Objective: We developed a prescribing guideline containing recommendations for the initial empirical antibiotic therapy in community or nosocomial pneumonia. The aim of the present study was to examine the impact of this measure.
Method: The prescribing guideline was implemented in May 1999. We retrospectively reviewed the charts of all patients>65 years with community-, or nursing home- or hospital-acquired pneumonia hospitalised in our department of acute geriatric care between May 1999 and November 2000. The criteria assessed were: consistence with the guideline, clinical effectiveness within 72 hours, adequation with the isolated germs and intra-hospital mortality.
Results: Data were collected on 112 patients (63 women et 49 men; mean age=80 +/- 8 Years). The pneumonia was community-acquired in 52 cases (46%), nursing home acquired in 25 cases (22%) and hospital-acquired in 35 cases (31%). Antibiotic prescription was consistent with the guideline in 64 cases (57%). When the antibiotic therapy was consistent, the patients were more likely to improve within 72 hours (45/64 versus 23/48; p=0.01). Despite a tendency, the number of antimicrobial treatments adapted to the isolated microorganisms was not significantly higher in the consistent group (22/36 adapted treatments versus 10/20).
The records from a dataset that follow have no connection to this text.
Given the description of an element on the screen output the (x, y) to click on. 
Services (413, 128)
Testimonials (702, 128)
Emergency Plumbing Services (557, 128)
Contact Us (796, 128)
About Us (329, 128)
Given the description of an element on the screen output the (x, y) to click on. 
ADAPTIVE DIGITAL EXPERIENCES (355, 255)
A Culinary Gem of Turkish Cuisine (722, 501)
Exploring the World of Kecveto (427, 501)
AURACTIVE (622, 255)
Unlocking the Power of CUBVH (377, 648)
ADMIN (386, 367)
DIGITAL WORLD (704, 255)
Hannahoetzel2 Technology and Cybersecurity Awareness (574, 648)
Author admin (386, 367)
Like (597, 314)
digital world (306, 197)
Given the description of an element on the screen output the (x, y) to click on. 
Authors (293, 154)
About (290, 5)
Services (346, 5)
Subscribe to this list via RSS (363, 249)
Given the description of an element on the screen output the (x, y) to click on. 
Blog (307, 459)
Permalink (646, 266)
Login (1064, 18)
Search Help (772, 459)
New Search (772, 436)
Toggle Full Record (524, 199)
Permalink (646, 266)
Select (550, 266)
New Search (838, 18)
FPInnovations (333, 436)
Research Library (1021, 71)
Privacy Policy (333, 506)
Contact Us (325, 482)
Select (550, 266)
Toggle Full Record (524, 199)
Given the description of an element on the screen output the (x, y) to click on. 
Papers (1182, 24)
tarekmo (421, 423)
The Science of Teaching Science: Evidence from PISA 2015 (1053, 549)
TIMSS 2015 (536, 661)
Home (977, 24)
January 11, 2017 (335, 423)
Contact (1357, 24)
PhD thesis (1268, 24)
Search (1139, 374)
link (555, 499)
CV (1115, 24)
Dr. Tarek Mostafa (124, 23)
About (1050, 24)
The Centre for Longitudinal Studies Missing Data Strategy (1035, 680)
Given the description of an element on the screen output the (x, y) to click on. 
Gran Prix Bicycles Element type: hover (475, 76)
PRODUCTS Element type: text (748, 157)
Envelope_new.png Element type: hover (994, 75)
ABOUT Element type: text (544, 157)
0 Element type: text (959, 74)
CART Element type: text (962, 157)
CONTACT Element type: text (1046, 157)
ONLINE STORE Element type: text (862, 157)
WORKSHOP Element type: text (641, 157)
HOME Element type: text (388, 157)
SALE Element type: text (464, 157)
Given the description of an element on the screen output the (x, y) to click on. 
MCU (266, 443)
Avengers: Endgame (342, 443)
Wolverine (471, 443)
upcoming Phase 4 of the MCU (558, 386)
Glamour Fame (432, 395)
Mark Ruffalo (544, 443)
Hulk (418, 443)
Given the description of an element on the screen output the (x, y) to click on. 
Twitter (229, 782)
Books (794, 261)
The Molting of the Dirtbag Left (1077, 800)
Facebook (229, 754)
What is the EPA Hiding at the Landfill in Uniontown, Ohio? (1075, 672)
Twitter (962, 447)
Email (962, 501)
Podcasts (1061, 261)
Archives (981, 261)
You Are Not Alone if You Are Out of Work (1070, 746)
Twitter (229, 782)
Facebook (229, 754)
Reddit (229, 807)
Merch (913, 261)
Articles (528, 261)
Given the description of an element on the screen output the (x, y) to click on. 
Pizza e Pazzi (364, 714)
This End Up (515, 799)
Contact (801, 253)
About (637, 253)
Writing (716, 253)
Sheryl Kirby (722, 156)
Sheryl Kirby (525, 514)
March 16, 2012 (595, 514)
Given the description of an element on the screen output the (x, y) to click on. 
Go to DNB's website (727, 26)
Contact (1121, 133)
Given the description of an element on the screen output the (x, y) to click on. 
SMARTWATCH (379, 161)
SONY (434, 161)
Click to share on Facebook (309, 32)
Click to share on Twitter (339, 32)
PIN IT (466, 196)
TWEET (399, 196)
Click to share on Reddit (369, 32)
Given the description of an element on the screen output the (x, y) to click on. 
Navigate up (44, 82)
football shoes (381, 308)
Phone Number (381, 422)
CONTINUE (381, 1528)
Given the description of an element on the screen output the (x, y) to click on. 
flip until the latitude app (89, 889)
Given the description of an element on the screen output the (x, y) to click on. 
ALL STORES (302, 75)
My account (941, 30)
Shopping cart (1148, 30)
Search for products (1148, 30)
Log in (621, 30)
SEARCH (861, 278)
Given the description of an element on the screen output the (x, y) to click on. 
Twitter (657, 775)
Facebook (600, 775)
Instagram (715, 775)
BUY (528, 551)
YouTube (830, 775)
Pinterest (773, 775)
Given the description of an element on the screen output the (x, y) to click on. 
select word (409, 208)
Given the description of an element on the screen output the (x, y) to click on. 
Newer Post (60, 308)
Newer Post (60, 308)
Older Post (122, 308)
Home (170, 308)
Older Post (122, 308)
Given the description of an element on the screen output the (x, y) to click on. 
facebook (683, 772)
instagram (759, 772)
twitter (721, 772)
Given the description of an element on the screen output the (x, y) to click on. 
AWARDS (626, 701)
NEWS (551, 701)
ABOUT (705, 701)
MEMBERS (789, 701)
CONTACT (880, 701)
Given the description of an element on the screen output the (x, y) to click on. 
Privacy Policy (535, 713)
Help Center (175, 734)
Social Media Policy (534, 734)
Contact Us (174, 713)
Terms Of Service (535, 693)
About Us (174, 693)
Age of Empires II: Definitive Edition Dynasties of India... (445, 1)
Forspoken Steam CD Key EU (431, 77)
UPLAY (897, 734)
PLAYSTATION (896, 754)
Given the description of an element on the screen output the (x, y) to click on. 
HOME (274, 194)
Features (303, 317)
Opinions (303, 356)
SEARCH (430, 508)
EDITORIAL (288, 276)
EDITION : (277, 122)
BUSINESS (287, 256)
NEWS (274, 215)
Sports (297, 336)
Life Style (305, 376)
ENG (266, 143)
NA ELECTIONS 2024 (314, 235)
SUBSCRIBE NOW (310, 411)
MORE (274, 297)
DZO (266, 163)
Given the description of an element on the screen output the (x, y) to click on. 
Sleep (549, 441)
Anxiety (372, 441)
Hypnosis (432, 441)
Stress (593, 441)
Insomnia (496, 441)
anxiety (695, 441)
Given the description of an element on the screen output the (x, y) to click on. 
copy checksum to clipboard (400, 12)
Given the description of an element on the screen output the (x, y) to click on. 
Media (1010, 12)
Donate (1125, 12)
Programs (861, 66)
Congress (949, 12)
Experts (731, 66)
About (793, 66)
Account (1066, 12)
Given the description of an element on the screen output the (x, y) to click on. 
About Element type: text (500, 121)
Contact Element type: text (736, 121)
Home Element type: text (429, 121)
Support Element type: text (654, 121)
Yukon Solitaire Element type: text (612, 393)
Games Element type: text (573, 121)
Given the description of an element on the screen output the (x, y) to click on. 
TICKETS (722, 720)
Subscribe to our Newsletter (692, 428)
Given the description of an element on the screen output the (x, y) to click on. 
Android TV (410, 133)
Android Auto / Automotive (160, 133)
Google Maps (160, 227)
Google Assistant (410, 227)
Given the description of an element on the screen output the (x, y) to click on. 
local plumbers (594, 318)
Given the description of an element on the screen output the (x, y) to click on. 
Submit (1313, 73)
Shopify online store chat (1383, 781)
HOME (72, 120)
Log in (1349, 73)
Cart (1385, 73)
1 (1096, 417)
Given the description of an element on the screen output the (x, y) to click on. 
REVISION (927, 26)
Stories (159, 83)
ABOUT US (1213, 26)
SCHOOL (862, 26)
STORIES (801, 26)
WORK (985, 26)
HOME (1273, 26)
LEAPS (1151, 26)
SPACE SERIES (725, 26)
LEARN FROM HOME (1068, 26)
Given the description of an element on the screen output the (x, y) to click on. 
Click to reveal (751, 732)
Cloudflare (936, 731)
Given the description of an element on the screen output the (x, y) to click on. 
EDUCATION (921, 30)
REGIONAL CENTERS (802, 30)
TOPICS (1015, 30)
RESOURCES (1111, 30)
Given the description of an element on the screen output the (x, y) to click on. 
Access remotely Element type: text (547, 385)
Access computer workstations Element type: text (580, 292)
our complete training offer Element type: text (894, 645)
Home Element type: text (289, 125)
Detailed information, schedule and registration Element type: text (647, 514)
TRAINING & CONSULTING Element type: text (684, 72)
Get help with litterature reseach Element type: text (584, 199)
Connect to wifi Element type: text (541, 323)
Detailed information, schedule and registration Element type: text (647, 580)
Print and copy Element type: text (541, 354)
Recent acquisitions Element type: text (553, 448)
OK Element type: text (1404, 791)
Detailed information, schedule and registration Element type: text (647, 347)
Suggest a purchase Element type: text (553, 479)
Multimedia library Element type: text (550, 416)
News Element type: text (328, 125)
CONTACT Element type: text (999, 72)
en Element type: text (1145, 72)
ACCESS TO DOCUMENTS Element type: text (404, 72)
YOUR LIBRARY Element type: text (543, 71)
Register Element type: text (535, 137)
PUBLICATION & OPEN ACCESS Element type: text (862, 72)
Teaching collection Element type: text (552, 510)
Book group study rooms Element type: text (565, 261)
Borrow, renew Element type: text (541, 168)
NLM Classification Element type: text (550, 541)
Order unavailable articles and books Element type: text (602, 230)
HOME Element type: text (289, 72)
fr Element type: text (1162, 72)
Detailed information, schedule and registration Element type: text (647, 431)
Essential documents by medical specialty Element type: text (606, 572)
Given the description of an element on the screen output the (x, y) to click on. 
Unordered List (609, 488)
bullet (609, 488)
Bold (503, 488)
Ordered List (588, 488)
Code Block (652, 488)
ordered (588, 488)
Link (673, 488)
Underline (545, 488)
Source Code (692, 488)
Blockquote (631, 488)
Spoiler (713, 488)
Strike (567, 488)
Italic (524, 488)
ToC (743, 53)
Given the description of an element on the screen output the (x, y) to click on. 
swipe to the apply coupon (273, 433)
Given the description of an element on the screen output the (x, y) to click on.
The intra-hospital mortality (25%) was similar in the two groups consistent and not consistent with the guideline. SARM was the most frequent multiresistant bacteria that was isolated.
Conclusion: The use of a prescribing guideline might improve the efficiency of empirical probabilistic antibiotic therapies. The impact of the guideline use on overall antibiotic costs and microbiological flora remains to be determined.